WHAT IS BEING ASKED =>
Would you return, word for word, the lines of the data below from the line with "4,001円以上 (84, 817)" through the line with "Function (248, 590)", and no others?

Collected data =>
==============================

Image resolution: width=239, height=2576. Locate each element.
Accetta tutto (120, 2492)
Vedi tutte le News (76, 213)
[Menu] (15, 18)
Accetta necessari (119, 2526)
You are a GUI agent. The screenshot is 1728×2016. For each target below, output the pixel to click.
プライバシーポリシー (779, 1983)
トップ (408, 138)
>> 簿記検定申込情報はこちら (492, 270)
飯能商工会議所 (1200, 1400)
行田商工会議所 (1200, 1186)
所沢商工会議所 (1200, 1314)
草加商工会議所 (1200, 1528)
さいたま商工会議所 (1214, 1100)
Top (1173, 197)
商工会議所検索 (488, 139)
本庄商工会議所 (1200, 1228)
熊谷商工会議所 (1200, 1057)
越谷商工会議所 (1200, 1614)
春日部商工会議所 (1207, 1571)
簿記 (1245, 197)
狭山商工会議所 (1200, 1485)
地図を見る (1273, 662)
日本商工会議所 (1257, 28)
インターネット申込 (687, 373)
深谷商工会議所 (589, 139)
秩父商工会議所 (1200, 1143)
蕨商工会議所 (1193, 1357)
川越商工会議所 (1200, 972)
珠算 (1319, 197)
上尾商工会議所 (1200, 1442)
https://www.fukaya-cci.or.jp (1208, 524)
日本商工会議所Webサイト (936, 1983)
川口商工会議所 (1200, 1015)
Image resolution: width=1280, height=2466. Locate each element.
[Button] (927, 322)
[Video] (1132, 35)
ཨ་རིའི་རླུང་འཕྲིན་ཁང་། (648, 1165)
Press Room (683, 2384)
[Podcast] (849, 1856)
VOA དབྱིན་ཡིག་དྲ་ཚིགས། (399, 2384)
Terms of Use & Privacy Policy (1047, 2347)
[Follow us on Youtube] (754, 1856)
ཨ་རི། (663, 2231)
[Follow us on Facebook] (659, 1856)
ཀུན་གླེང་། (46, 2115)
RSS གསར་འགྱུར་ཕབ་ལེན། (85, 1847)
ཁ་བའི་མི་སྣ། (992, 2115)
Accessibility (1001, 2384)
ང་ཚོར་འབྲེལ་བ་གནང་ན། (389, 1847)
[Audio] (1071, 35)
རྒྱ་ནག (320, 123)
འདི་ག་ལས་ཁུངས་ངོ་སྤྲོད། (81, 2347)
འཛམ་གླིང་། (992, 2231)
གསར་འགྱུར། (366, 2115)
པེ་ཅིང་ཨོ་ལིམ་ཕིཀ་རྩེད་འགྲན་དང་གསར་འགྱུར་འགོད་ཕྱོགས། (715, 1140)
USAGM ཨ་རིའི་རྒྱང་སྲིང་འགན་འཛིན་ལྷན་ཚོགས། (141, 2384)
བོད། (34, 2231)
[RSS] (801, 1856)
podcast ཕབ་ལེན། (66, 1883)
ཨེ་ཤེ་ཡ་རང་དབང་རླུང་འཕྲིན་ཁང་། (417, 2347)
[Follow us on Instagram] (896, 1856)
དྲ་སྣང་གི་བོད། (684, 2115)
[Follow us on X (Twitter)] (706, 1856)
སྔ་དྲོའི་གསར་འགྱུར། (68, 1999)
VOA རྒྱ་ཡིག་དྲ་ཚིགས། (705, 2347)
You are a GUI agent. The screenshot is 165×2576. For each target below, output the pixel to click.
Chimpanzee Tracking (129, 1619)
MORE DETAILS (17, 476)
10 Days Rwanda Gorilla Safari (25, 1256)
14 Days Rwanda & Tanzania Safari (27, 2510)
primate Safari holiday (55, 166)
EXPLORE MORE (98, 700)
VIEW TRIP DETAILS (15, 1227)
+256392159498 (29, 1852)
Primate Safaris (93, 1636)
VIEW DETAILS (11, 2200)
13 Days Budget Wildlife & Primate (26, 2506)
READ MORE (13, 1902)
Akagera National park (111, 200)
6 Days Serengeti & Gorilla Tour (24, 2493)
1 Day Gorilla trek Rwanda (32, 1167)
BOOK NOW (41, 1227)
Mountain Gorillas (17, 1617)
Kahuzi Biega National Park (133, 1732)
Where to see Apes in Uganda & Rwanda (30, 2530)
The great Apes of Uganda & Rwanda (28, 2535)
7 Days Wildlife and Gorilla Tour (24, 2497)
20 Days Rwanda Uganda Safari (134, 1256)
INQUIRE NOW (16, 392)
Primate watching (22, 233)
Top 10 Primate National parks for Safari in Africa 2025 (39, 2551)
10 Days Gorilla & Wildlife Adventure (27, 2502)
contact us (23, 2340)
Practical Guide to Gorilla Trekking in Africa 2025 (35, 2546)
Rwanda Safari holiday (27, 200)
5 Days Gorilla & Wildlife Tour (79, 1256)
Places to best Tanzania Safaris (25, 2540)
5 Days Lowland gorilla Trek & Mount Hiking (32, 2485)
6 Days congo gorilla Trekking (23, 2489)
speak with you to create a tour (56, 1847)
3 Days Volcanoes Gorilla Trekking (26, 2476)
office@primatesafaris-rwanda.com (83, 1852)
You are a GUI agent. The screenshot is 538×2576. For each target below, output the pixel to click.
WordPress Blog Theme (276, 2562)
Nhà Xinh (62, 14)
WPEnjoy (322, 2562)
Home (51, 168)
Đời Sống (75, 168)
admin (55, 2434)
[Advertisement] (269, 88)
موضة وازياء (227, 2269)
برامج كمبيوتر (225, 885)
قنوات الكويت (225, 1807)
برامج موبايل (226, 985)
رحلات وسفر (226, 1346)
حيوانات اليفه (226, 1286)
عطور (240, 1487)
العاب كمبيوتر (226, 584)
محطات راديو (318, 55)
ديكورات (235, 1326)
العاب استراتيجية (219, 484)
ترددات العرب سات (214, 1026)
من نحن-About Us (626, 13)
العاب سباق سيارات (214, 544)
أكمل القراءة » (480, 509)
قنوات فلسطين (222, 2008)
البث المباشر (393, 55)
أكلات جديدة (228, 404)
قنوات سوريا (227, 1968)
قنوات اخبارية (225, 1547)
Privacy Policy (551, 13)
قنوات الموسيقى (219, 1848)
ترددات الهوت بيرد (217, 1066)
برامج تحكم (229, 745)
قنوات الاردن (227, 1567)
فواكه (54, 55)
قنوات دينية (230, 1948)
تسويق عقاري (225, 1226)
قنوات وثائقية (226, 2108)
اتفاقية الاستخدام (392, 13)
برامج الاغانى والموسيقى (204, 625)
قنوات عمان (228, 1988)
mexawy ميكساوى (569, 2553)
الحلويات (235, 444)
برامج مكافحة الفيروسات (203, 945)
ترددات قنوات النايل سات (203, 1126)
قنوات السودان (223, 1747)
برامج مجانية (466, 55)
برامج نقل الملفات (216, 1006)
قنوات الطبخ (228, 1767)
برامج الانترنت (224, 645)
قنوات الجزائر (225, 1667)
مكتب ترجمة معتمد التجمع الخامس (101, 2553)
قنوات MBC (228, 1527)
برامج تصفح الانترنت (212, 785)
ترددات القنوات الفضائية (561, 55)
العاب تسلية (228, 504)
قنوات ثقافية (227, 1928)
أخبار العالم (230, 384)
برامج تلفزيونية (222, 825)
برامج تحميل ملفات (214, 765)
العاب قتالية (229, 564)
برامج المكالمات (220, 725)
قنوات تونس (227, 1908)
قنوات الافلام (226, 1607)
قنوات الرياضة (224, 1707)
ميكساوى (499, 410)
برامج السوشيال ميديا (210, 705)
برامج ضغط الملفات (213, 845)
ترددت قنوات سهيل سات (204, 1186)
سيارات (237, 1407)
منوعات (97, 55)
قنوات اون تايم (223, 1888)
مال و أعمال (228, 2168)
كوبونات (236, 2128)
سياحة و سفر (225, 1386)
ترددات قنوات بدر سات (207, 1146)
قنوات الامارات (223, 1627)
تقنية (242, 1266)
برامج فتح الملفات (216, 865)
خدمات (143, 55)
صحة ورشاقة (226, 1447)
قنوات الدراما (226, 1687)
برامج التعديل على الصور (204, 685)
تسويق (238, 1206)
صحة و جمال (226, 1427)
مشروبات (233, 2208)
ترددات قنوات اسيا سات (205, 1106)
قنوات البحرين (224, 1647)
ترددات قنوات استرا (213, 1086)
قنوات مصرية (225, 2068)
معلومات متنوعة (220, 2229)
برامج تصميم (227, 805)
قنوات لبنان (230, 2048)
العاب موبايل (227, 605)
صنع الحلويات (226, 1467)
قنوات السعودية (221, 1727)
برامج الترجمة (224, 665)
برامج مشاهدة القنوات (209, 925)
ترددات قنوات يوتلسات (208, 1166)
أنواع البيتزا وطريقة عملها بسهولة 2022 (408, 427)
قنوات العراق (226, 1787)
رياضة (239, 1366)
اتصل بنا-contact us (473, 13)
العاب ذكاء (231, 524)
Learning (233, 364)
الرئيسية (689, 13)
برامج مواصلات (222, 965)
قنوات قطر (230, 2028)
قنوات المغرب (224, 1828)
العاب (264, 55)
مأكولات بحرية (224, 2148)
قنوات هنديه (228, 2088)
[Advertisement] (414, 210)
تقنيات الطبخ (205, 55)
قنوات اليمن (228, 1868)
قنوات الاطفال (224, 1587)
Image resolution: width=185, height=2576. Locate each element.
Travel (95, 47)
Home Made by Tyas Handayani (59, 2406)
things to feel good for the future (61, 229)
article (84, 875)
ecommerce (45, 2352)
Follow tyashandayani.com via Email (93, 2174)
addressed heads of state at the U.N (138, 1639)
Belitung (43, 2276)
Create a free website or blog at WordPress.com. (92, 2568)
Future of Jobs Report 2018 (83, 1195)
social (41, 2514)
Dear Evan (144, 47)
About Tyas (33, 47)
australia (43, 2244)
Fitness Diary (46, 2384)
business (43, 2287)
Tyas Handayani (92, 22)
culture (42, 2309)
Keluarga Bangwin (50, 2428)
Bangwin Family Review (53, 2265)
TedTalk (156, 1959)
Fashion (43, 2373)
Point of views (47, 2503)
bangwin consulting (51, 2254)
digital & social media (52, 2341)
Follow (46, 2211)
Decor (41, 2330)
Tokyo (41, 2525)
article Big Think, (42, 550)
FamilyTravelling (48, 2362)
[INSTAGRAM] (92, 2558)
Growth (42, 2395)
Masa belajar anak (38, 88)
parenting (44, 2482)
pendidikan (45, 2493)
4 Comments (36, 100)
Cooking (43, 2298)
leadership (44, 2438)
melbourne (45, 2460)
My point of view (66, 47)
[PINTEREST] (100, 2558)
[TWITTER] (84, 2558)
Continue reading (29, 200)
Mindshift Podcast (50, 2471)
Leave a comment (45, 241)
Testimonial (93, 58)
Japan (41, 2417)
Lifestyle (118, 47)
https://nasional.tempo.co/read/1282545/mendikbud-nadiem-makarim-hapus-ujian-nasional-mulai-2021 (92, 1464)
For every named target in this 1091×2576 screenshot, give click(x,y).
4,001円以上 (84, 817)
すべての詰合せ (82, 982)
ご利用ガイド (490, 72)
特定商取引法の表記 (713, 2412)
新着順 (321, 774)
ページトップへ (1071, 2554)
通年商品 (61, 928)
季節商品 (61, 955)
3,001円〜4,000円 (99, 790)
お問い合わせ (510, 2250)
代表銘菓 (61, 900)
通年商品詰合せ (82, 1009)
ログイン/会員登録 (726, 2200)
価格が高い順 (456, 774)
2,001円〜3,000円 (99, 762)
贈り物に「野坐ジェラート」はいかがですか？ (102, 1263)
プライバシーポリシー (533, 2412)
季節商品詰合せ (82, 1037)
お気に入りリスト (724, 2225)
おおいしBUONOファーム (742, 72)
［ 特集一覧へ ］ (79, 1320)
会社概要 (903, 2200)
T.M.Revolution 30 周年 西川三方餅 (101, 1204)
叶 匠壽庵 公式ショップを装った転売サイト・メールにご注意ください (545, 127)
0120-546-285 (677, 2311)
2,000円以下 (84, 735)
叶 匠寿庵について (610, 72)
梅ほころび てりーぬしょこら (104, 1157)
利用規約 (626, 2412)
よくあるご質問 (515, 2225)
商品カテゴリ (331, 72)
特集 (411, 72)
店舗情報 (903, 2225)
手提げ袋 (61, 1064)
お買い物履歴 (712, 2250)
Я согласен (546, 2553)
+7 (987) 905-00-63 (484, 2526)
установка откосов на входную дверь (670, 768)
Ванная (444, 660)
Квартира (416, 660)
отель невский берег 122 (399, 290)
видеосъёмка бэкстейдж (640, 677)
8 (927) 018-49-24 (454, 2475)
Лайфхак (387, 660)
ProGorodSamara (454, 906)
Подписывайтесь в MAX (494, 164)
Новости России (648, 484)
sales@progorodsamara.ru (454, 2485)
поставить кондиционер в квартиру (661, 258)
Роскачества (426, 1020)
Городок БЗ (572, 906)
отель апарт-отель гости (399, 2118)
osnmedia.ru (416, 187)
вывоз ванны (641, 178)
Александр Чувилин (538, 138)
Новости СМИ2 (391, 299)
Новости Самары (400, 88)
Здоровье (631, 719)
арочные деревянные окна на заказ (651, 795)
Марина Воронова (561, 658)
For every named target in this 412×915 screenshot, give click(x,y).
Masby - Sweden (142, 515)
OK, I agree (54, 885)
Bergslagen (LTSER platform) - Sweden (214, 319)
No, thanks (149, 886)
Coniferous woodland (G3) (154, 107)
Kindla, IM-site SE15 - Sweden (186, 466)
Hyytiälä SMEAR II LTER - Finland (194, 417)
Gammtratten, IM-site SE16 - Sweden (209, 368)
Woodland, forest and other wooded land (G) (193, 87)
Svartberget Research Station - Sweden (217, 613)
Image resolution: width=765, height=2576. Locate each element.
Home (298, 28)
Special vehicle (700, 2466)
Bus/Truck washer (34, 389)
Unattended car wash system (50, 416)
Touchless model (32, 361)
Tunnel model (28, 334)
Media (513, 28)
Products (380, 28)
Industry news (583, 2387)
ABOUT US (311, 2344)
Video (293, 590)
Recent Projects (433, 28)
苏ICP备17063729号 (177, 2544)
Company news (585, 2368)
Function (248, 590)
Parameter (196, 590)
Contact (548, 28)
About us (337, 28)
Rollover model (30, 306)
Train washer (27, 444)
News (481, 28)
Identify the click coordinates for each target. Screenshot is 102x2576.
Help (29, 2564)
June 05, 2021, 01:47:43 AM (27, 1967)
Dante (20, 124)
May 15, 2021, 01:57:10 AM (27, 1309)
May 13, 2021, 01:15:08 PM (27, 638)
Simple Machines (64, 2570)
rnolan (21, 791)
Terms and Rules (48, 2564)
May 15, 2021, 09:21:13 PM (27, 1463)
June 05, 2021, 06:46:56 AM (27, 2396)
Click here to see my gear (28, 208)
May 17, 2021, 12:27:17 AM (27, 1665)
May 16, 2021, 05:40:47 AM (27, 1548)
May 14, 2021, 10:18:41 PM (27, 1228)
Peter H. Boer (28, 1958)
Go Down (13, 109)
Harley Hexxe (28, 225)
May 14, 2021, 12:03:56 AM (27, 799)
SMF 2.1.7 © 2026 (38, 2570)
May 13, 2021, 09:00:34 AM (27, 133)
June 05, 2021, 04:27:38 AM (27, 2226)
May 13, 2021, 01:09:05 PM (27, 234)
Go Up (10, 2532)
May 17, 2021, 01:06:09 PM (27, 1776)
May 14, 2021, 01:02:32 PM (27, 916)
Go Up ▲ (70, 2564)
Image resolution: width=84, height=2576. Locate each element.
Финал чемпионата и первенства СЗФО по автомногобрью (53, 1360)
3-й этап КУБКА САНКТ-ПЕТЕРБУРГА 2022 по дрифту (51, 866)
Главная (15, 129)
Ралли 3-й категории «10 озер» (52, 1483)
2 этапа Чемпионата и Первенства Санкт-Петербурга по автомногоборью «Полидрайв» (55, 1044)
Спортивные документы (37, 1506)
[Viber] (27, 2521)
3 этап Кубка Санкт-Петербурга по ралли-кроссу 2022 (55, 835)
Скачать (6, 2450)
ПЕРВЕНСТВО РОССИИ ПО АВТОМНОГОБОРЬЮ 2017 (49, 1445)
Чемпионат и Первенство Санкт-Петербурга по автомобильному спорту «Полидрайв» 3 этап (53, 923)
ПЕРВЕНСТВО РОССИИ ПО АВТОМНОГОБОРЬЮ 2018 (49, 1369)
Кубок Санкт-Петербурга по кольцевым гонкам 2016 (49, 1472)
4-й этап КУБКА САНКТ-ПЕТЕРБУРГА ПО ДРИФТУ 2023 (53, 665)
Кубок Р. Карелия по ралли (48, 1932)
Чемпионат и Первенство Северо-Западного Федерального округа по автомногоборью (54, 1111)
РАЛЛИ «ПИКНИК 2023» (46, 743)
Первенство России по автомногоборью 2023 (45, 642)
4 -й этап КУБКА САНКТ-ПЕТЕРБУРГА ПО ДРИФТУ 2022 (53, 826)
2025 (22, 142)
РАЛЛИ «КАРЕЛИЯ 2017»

==============================

ANSWER TO THE EXERCISE =>
4,001円以上 (84, 817)
すべての詰合せ (82, 982)
ご利用ガイド (490, 72)
特定商取引法の表記 (713, 2412)
新着順 (321, 774)
ページトップへ (1071, 2554)
通年商品 (61, 928)
季節商品 (61, 955)
3,001円〜4,000円 (99, 790)
お問い合わせ (510, 2250)
代表銘菓 (61, 900)
通年商品詰合せ (82, 1009)
ログイン/会員登録 (726, 2200)
価格が高い順 (456, 774)
2,001円〜3,000円 (99, 762)
贈り物に「野坐ジェラート」はいかがですか？ (102, 1263)
プライバシーポリシー (533, 2412)
季節商品詰合せ (82, 1037)
お気に入りリスト (724, 2225)
おおいしBUONOファーム (742, 72)
［ 特集一覧へ ］ (79, 1320)
会社概要 (903, 2200)
T.M.Revolution 30 周年 西川三方餅 (101, 1204)
叶 匠壽庵 公式ショップを装った転売サイト・メールにご注意ください (545, 127)
0120-546-285 (677, 2311)
2,000円以下 (84, 735)
叶 匠寿庵について (610, 72)
梅ほころび てりーぬしょこら (104, 1157)
利用規約 (626, 2412)
よくあるご質問 (515, 2225)
商品カテゴリ (331, 72)
特集 (411, 72)
店舗情報 (903, 2225)
手提げ袋 (61, 1064)
お買い物履歴 (712, 2250)
Я согласен (546, 2553)
+7 (987) 905-00-63 (484, 2526)
установка откосов на входную дверь (670, 768)
Ванная (444, 660)
Квартира (416, 660)
отель невский берег 122 (399, 290)
видеосъёмка бэкстейдж (640, 677)
8 (927) 018-49-24 (454, 2475)
Лайфхак (387, 660)
ProGorodSamara (454, 906)
Подписывайтесь в MAX (494, 164)
Новости России (648, 484)
sales@progorodsamara.ru (454, 2485)
поставить кондиционер в квартиру (661, 258)
Роскачества (426, 1020)
Городок БЗ (572, 906)
отель апарт-отель гости (399, 2118)
osnmedia.ru (416, 187)
вывоз ванны (641, 178)
Александр Чувилин (538, 138)
Новости СМИ2 (391, 299)
Новости Самары (400, 88)
Здоровье (631, 719)
арочные деревянные окна на заказ (651, 795)
Марина Воронова (561, 658)
For every named target in this 412×915 screenshot, give click(x,y).
Masby - Sweden (142, 515)
OK, I agree (54, 885)
Bergslagen (LTSER platform) - Sweden (214, 319)
No, thanks (149, 886)
Coniferous woodland (G3) (154, 107)
Kindla, IM-site SE15 - Sweden (186, 466)
Hyytiälä SMEAR II LTER - Finland (194, 417)
Gammtratten, IM-site SE16 - Sweden (209, 368)
Woodland, forest and other wooded land (G) (193, 87)
Svartberget Research Station - Sweden (217, 613)
Image resolution: width=765, height=2576. Locate each element.
Home (298, 28)
Special vehicle (700, 2466)
Bus/Truck washer (34, 389)
Unattended car wash system (50, 416)
Touchless model (32, 361)
Tunnel model (28, 334)
Media (513, 28)
Products (380, 28)
Industry news (583, 2387)
ABOUT US (311, 2344)
Video (293, 590)
Recent Projects (433, 28)
苏ICP备17063729号 (177, 2544)
Company news (585, 2368)
Function (248, 590)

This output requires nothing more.